As a minimum, there needs to be additional support directly from the column to the outside stair stringer.

Oh, by the way, do does this firm fabricate metal stairs for a business?

Mike McCann, PE, SE (WA)

 

[mechemi]

No, this facility is not involved in structural design or fabrication at all. They manufacture a food product. I doubt if they even have a structural engineer or civil engineer on staff - they probably hire one only for larger building projects. This staircase probably resulted from Maintenance being asked to add a staircase over a weekend.

I agree, I don't really like the connection at right but it's the connection at left that mostly concerns me - both that the weld could corrode or fatigue and fail in shear, and that there is a more significant bending moment on the platform. I would guess that failure would occur if the 1.5" flange buckled at the edge in compression, because there is no attachment between the toe plate and the stair stringer.

 

[Ron]

The material looks like stainless steel, but could be aluminum. If aluminum, this conditions needs to be corrected immediately!

As IFRs and others noted, this is an awful detail. The weld used to fill the gap is somewhat of a fillet weld under both longitudinal and vertical shear. As Mike H. noted, if the stringer is welded to the toe plate, that helps.

The plate is cantilevered and under a typical required design load of 100 psf, the corner will exhibit a lot of deflection, thus twisting the poorly conceived weld even more. Not good.

A structural engineer needs to look at this and design a proper repair.

 

[mechemi]

I don't feel I'm qualified to do a proper analysis or detail a modification.

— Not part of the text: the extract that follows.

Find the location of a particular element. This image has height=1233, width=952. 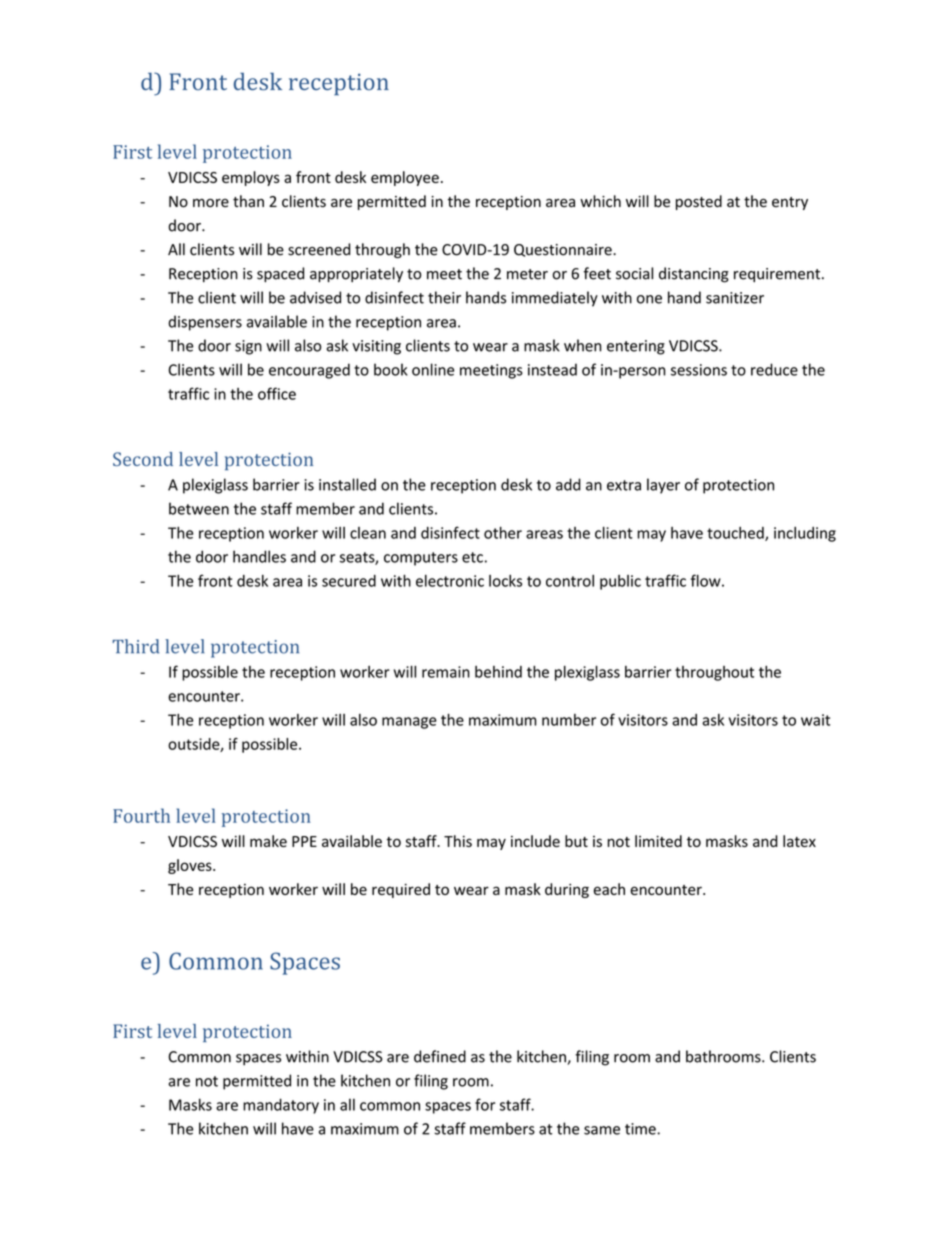

touched is located at coordinates (736, 534).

I checked and we don't have a structural engineer on staff, but contract with a local structural engineer for designs requiring a stamp. I've contacted a site manager and Monday we will be contacting that engineer to detail a modification.

I appreciate the comments here, it's nice to have my concern validated.

 

[mechemi]

I believe the staircase is steel and not aluminum. To my knowledge we don't use aluminum at all in our facility, we use either powder coated soft steel, stainless or some other type of steel.